*TRECHO SELECIONADO*
'''

O livro foi tema do clube de leitura d’O Espanador, o “Leituras Compartilhadas” – eu, infelizmente, mais uma vez não consegui comparecer. E, no vídeo pós-encontro, Juliana e Kalebe comentaram que curiosamente, a forma de leitura divergiu. Alguns leram o livro como não-ficção, como uma autobiografia escrita com um estilo narrativo diferenciado. Outros o leram como uma ficção – eu fui por essa linha.

Aparentemente biográfico, destaca-se pela forma como a história de Coetzee é contada. “Aparentemente” porque exceto por alguns detalhes bem básicos – o nome, a nacionalidade, a profissão, os livros – todo o resto é ficcional (ou quase). Uma rápida pesquisa na Wikipedia desmente a maioria dos eventos. Talvez alguns outros tenham acontecido de forma diferente da contada ou serviram de inspiração para uma versão menos “fiel” da realidade. Mas inequivocamente, vários pensamentos e ideologias expressos são do Coetzee autor, não apenas do Coetzee personagem. É interessante investigar essa linha tênue entre o que é verdade e o que é ficção. Até que ponto o autor descontruiu o Coetzee autor para construiu o Coetzee personagem?

Porém, independente do que é ou não “de verdade”, vale destacar a forma como essas passagens da vida de Coetzee são contadas. Um biógrafo tenta reconstituir os anos que precederam o reconhecimento de Coetzee como escritor, que no livro já faleceu, e faz isso conversando pessoas que ele, o biográfo, julgou terem tido importância nesse período de formação. Há alguns trechos de cadernos de anotações do próprio Coetzee, assim como entrevistas com pessoas que conviveram com ele. Desse modo, a persona de Coetzee vai sendo construída a partir desses relatos.

'''

*Entradas para localizar palavras e elementos*
'''

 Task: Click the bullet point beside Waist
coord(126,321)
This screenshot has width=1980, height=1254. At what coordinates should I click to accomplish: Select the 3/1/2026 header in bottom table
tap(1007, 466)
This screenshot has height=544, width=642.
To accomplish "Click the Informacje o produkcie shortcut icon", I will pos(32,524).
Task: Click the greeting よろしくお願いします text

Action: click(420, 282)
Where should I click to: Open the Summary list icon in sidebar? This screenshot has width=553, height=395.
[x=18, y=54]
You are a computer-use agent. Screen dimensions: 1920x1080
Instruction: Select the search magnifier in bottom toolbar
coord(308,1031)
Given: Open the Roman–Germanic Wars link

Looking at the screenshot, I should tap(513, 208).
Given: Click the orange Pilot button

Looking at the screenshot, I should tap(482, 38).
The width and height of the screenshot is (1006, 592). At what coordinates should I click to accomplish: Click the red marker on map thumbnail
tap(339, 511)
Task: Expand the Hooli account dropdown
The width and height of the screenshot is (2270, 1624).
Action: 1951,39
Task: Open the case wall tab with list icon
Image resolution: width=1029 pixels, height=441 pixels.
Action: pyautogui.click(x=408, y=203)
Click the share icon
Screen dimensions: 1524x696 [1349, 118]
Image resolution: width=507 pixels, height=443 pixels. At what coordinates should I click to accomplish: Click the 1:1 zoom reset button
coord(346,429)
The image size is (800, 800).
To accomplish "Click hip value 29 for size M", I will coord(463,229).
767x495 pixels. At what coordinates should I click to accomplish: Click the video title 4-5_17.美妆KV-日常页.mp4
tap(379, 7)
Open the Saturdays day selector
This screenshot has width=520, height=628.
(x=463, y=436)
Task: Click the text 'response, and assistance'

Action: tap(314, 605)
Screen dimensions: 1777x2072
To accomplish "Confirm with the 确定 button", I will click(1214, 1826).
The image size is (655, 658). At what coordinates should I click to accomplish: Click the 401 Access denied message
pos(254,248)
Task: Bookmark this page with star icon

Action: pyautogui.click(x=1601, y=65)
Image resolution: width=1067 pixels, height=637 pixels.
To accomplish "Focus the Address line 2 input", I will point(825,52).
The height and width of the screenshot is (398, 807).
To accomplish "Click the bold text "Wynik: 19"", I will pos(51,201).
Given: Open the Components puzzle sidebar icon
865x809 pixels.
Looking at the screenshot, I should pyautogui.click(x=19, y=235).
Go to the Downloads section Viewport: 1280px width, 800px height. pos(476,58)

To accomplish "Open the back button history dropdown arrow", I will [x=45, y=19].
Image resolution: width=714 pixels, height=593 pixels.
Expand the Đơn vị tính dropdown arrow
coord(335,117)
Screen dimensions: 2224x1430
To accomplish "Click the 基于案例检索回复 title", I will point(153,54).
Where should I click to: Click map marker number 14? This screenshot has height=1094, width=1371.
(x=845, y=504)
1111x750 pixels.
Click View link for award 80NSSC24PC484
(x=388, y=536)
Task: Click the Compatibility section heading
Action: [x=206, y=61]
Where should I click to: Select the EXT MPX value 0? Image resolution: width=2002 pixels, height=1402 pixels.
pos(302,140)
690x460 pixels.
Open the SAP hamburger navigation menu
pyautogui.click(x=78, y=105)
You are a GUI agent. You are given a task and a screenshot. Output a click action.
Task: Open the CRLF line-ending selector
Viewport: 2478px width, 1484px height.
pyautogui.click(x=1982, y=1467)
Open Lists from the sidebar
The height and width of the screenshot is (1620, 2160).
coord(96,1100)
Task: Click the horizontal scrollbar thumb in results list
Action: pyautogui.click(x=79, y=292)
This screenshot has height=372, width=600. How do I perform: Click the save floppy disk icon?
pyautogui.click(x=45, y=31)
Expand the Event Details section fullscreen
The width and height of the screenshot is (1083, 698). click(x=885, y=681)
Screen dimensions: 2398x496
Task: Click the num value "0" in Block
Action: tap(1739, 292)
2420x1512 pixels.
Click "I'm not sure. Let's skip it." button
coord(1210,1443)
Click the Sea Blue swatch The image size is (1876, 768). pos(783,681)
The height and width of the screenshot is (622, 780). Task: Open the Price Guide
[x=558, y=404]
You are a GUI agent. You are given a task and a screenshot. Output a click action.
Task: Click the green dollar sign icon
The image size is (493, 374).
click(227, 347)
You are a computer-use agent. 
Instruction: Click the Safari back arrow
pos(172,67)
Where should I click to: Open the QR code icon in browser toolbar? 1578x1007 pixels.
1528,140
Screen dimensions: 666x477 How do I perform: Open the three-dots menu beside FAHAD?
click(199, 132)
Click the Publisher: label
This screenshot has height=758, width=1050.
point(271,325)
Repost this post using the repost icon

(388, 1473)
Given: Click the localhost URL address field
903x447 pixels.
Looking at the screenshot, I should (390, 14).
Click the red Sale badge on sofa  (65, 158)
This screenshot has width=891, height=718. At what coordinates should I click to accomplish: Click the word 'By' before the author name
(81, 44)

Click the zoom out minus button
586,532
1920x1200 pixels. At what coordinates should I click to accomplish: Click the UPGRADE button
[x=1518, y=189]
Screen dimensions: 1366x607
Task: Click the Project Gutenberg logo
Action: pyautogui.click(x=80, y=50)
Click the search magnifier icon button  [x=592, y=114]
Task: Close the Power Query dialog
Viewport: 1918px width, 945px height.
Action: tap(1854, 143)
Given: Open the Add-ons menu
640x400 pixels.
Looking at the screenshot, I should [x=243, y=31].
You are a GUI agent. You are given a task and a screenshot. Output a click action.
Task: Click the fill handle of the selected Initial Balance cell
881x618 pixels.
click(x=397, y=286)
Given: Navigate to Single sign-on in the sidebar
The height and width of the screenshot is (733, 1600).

'''

*QUESTÃO BREVE*
Responda às perguntas com base no trecho sobre o livro de Coetzee.
1. De qual clube de leitura o livro foi tema?
2. Quais detalhes básicos o trecho aponta como não ficcionais?
3. Além das entrevistas com pessoas que conviveram com Coetzee, que material aparece no livro?
As entradas constituem um material à parte.

*RESPOSTA DO EXERCÍCIO*
1. Do clube de leitura d'O Espanador, o "Leituras Compartilhadas".
2. O nome, a nacionalidade, a profissão e os livros.
3. Trechos de cadernos de anotações do próprio Coetzee.